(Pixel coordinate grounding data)

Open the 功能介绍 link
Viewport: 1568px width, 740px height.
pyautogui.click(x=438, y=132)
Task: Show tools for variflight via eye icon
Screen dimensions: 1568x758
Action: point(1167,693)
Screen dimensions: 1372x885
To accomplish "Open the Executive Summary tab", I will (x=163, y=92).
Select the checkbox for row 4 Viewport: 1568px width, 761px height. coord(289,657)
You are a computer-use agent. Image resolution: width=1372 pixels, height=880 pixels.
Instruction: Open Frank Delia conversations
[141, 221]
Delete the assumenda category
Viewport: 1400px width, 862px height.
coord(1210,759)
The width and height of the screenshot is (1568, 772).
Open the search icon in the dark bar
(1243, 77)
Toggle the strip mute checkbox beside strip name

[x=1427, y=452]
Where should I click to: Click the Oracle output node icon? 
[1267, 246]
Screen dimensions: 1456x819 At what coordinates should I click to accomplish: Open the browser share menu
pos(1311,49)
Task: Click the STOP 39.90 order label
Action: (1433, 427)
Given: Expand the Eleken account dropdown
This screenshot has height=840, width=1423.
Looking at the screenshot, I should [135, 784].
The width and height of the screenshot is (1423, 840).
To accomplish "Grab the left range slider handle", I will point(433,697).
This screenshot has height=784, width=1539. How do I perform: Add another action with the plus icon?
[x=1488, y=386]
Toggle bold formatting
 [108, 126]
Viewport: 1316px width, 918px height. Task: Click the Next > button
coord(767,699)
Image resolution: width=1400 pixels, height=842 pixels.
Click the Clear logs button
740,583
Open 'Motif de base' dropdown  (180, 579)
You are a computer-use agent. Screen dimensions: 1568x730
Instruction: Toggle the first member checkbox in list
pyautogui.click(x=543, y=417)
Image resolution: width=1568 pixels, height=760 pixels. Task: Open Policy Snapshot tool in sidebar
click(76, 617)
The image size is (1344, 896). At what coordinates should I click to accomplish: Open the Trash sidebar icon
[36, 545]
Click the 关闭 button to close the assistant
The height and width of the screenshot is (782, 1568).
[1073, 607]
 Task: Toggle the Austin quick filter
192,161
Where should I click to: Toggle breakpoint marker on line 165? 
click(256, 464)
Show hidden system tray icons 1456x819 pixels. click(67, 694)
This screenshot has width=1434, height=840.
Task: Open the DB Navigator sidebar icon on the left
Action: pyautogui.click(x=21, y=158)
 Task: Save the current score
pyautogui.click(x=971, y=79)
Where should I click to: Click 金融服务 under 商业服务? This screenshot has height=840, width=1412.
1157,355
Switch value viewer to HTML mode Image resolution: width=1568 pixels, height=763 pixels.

**WHAT YOU SHOULD DO:** Write out the data once more, word for word.

**RESPONSE BOX:**
Open the 功能介绍 link
Viewport: 1568px width, 740px height.
pyautogui.click(x=438, y=132)
Task: Show tools for variflight via eye icon
Screen dimensions: 1568x758
Action: point(1167,693)
Screen dimensions: 1372x885
To accomplish "Open the Executive Summary tab", I will (x=163, y=92).
Select the checkbox for row 4 Viewport: 1568px width, 761px height. coord(289,657)
You are a computer-use agent. Image resolution: width=1372 pixels, height=880 pixels.
Instruction: Open Frank Delia conversations
[141, 221]
Delete the assumenda category
Viewport: 1400px width, 862px height.
coord(1210,759)
The width and height of the screenshot is (1568, 772).
Open the search icon in the dark bar
(1243, 77)
Toggle the strip mute checkbox beside strip name

[x=1427, y=452]
Where should I click to: Click the Oracle output node icon? 
[1267, 246]
Screen dimensions: 1456x819 At what coordinates should I click to accomplish: Open the browser share menu
pos(1311,49)
Task: Click the STOP 39.90 order label
Action: (1433, 427)
Given: Expand the Eleken account dropdown
This screenshot has height=840, width=1423.
Looking at the screenshot, I should [135, 784].
The width and height of the screenshot is (1423, 840).
To accomplish "Grab the left range slider handle", I will point(433,697).
This screenshot has height=784, width=1539. How do I perform: Add another action with the plus icon?
[x=1488, y=386]
Toggle bold formatting
 [108, 126]
Viewport: 1316px width, 918px height. Task: Click the Next > button
coord(767,699)
Image resolution: width=1400 pixels, height=842 pixels.
Click the Clear logs button
740,583
Open 'Motif de base' dropdown  (180, 579)
You are a computer-use agent. Screen dimensions: 1568x730
Instruction: Toggle the first member checkbox in list
pyautogui.click(x=543, y=417)
Image resolution: width=1568 pixels, height=760 pixels. Task: Open Policy Snapshot tool in sidebar
click(76, 617)
The image size is (1344, 896). At what coordinates should I click to accomplish: Open the Trash sidebar icon
[36, 545]
Click the 关闭 button to close the assistant
The height and width of the screenshot is (782, 1568).
[1073, 607]
 Task: Toggle the Austin quick filter
192,161
Where should I click to: Toggle breakpoint marker on line 165? 
click(256, 464)
Show hidden system tray icons 1456x819 pixels. click(67, 694)
This screenshot has width=1434, height=840.
Task: Open the DB Navigator sidebar icon on the left
Action: pyautogui.click(x=21, y=158)
 Task: Save the current score
pyautogui.click(x=971, y=79)
Where should I click to: Click 金融服务 under 商业服务? This screenshot has height=840, width=1412.
1157,355
Switch value viewer to HTML mode Image resolution: width=1568 pixels, height=763 pixels.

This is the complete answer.